◆ Try it: Please copy every line from the records below that contains the string "agent".

[Stored data entries]
↓

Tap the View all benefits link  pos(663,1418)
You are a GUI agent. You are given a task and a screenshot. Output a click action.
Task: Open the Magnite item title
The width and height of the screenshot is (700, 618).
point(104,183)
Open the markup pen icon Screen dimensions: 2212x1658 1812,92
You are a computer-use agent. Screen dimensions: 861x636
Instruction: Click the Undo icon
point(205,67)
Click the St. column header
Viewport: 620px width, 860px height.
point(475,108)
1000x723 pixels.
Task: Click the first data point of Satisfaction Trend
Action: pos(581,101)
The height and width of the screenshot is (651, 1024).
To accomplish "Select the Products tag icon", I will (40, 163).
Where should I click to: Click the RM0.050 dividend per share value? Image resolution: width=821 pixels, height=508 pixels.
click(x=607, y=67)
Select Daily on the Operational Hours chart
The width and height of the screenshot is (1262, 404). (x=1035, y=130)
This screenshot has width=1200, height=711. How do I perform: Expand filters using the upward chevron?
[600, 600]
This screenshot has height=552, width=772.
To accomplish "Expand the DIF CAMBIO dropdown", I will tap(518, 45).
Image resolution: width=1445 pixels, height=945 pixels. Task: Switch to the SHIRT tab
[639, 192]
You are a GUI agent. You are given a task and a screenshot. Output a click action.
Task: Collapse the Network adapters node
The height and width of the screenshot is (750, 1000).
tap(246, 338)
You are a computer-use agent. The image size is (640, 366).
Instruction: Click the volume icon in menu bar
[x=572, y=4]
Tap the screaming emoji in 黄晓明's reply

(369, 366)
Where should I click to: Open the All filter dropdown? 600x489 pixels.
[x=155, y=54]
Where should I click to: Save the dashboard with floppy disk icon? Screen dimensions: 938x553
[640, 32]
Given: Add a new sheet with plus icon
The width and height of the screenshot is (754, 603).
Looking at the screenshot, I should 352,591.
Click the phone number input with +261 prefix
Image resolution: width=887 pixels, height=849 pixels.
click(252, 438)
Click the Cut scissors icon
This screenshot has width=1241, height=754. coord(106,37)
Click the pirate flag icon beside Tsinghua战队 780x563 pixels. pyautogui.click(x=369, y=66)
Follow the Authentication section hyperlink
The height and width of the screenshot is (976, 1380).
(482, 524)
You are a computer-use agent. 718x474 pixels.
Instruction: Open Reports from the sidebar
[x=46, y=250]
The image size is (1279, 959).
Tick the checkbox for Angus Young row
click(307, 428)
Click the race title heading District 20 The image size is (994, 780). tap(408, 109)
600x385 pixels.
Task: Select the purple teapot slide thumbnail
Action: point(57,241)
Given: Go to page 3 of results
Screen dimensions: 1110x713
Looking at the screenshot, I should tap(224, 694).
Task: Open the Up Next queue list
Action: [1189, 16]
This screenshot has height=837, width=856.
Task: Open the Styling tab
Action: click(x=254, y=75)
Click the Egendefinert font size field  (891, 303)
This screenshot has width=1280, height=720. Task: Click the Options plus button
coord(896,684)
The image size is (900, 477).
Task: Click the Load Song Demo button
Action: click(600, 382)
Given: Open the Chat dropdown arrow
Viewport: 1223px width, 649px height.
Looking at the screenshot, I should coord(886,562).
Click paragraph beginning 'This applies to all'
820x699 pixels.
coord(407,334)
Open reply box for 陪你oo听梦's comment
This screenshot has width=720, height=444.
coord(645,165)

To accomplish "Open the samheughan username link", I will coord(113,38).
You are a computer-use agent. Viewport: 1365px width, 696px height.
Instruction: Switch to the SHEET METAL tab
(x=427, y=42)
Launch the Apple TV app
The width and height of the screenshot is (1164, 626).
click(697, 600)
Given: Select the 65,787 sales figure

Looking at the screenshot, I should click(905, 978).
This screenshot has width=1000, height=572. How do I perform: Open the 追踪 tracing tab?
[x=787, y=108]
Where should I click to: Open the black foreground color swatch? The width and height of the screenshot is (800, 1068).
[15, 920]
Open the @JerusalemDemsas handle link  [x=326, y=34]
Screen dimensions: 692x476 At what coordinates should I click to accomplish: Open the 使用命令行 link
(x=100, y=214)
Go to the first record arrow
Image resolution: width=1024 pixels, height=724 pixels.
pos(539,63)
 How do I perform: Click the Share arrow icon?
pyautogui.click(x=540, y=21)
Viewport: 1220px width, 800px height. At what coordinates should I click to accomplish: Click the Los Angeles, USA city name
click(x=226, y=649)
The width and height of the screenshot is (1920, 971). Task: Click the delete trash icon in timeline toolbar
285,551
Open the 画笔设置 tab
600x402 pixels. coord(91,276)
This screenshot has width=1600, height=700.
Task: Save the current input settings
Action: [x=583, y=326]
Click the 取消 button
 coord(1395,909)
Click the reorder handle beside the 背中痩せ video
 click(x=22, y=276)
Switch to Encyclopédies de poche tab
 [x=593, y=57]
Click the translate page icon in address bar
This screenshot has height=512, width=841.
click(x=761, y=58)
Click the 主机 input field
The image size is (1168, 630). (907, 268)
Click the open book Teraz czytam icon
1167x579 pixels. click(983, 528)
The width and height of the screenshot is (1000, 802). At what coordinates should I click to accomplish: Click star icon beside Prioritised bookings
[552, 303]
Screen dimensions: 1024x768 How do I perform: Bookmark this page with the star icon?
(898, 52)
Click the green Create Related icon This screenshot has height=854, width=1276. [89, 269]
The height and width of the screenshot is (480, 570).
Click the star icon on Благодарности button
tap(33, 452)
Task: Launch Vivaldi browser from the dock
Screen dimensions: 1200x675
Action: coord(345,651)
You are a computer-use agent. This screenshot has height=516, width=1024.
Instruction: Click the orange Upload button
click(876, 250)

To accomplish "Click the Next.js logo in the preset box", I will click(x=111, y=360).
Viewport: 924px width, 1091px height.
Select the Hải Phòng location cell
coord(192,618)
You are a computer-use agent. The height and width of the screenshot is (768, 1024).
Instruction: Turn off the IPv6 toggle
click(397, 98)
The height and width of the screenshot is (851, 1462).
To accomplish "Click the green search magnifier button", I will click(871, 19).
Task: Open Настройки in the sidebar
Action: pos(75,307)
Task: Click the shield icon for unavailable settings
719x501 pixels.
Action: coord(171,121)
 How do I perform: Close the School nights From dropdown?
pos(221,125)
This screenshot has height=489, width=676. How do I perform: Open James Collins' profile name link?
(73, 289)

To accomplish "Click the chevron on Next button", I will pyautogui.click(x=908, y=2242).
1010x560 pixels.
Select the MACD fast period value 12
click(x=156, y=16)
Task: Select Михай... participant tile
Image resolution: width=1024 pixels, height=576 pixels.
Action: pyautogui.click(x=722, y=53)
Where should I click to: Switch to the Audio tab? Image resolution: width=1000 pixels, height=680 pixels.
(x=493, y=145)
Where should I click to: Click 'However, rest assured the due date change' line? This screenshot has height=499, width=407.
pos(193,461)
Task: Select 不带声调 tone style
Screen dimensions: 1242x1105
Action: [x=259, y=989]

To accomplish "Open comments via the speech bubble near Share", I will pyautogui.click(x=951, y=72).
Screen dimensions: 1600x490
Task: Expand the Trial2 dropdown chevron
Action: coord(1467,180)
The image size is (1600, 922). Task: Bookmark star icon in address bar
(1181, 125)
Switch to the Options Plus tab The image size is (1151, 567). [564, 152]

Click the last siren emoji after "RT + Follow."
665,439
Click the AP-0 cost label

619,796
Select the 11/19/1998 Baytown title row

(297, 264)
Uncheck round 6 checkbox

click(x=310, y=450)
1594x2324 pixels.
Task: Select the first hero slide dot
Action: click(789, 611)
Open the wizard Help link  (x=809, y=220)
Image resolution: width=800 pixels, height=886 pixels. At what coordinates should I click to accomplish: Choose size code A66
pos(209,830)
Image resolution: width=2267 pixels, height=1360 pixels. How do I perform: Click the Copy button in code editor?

↑

◆ Your response:
You are a GUI agent. You are given a task and a screenshot. Output a click action.
You are a computer-use agent. Screen dimensions: 861x636
You are a GUI agent. You are given a task and a screenshot. Output a click action.
You are a computer-use agent. The image size is (640, 366).
You are a computer-use agent. 718x474 pixels.
You are a computer-use agent. Viewport: 1365px width, 696px height.
You are a computer-use agent. This screenshot has height=516, width=1024.
You are a computer-use agent. The height and width of the screenshot is (768, 1024).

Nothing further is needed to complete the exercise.